Mazes come in different guises as single or multi-player games. The aim is to reach a certain point inside the maze from outside, pass through every corridor in the maze or find the way out from a particular point inside.

Mazes – history

The maze motif appears in many civilisations with different meanings. The spiral-shaped maze on Irish megaliths (3000 BC), the Cretan myth of Theseus and the Minotaur, or the labyrinth in Chartres Cathedral (thirteenth century) are just a handful of examples. Mazes are also popular elements in landscape gardening.

Mazes – mathematics

Mazes can be tackled within the scope of topology and graph theory. Topological questions involve studying the properties of mazes, while graph-theory methods can be used to determine the solution to the problem.

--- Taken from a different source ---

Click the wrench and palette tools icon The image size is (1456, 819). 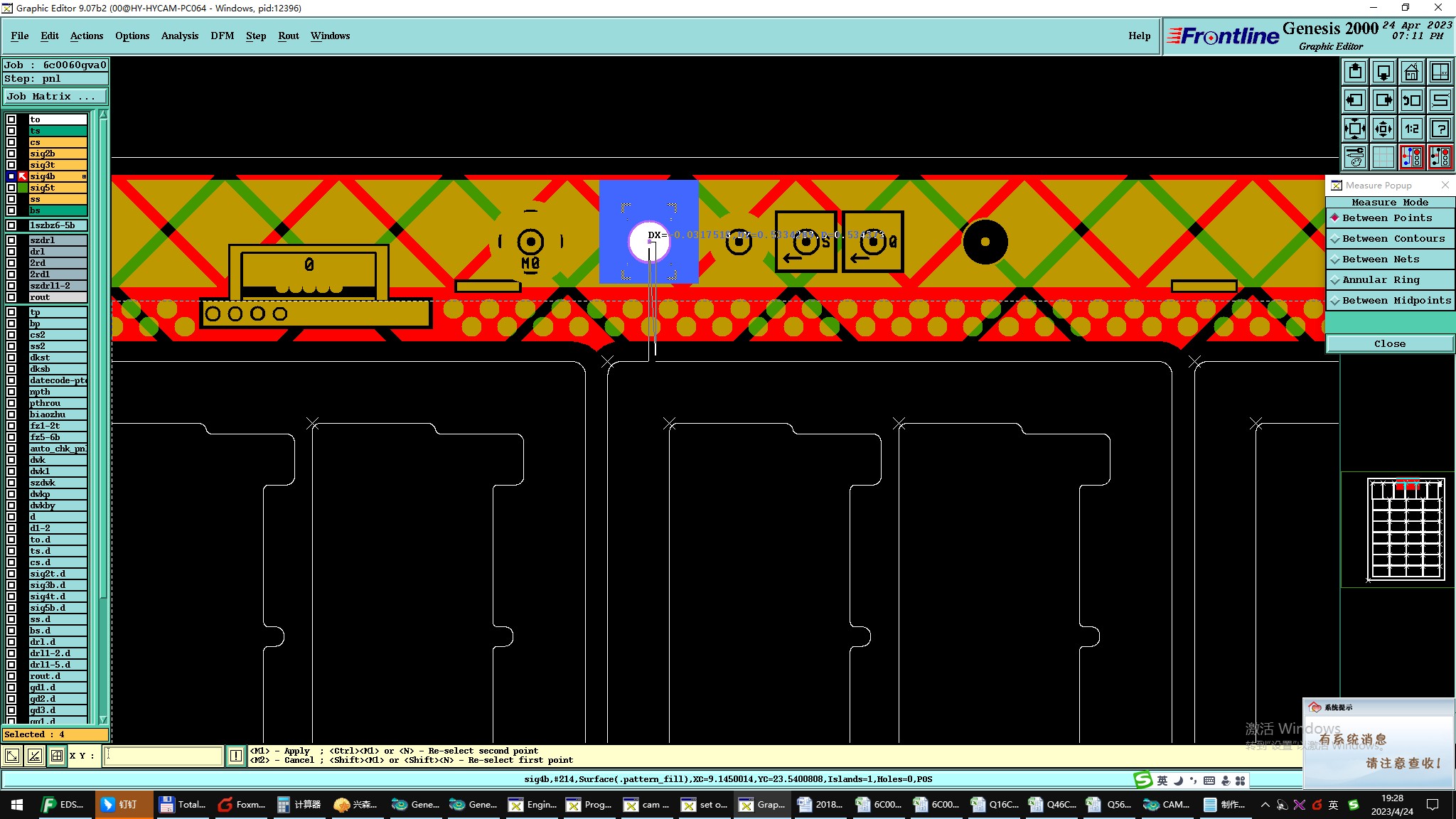coord(1355,156)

There are different methods to pass systematically through every corridor in a maze. The simplest is to keep following the wall on your right-hand (or left-hand) side. However, it only works if the maze does not contain any islands. General methods were described by the French mathematician Gaston Tarry and the French telecom engineer Trémaux at the end of the nineteenth century. According to Trémaux, you begin from any point and move to the next crossroads, where you either take a new path or a path you have only been down once so far. If this is not possible, you turn back. But you never take a path you have already taken twice. If you reach a dead end, you turn back. This path is then regarded as barred as it has been taken twice.